All lines holding the word "dropdown" are to be copied from the records beneath.

(Collected data entries)
★ ★ ★ ★ ★ ★ ★

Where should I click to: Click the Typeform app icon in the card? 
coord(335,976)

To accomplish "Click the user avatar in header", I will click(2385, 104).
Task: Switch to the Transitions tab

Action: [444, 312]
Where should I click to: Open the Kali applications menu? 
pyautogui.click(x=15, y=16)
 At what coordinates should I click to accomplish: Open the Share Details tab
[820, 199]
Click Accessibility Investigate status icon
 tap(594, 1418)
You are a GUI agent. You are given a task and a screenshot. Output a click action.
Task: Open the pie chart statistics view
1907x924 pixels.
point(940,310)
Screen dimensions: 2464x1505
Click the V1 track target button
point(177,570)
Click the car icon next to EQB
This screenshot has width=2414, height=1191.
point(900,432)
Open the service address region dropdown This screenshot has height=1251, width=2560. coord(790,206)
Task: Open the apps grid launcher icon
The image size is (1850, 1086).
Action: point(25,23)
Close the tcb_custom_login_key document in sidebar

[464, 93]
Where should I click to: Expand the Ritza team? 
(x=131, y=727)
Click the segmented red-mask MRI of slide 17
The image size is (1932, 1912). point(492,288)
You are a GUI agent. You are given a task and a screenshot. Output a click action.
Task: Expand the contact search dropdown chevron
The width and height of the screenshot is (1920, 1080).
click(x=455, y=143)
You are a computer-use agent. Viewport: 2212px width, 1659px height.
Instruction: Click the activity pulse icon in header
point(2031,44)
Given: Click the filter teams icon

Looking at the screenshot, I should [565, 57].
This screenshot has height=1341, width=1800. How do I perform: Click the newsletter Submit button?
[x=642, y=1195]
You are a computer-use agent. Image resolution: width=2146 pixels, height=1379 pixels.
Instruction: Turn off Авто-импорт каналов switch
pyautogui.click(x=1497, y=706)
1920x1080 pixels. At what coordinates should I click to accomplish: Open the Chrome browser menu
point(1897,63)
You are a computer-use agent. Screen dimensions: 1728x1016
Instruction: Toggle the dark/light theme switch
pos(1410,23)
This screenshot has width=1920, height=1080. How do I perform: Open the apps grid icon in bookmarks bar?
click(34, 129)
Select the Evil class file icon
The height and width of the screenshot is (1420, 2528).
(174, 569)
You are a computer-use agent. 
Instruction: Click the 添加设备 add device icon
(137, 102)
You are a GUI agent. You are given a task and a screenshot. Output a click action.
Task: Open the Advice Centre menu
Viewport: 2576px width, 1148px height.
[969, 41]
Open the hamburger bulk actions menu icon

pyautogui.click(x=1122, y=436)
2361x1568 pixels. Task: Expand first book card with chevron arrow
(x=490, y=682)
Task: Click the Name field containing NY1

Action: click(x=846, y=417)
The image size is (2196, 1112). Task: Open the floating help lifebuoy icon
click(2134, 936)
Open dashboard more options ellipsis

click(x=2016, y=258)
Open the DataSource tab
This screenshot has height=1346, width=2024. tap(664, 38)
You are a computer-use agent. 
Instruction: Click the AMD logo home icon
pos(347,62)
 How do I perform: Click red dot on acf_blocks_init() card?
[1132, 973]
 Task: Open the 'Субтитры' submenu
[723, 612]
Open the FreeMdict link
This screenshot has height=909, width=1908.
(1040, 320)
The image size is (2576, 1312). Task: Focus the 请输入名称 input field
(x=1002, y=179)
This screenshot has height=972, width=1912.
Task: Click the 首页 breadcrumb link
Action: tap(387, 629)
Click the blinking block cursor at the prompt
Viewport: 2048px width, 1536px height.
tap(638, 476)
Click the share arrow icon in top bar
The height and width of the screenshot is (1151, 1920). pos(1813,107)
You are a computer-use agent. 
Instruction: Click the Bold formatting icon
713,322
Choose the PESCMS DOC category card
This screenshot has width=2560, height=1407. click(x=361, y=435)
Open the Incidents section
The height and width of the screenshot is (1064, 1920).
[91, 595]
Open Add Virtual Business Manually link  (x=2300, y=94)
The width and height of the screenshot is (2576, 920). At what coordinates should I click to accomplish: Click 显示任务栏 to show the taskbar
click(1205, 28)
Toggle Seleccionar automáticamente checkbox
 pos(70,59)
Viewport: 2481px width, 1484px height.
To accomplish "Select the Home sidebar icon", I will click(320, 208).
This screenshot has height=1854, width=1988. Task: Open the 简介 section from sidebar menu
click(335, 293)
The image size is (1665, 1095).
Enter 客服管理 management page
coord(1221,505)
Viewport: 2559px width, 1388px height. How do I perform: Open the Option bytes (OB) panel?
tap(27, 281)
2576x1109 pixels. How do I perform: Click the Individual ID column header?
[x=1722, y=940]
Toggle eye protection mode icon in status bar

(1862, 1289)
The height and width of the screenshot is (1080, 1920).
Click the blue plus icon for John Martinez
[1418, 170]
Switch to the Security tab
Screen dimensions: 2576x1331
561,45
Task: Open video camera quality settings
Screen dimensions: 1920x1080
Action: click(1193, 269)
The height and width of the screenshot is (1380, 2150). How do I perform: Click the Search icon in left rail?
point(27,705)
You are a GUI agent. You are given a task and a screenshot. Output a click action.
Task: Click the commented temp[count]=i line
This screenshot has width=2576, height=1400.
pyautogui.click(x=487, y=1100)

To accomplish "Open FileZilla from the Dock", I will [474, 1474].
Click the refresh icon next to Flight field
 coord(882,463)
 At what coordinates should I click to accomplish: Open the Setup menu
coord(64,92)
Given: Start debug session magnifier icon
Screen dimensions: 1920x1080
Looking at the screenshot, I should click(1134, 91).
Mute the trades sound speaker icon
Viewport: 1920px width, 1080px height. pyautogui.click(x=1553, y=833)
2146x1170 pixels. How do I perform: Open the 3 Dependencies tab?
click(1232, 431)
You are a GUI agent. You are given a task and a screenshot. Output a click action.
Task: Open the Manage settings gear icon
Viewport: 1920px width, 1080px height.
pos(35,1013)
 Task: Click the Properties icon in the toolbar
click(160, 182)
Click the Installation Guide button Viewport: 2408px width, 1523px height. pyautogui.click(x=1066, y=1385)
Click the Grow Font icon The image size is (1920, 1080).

★ ★ ★ ★ ★ ★ ★

Response to the task —
Open the service address region dropdown This screenshot has height=1251, width=2560. coord(790,206)
Task: Expand the contact search dropdown chevron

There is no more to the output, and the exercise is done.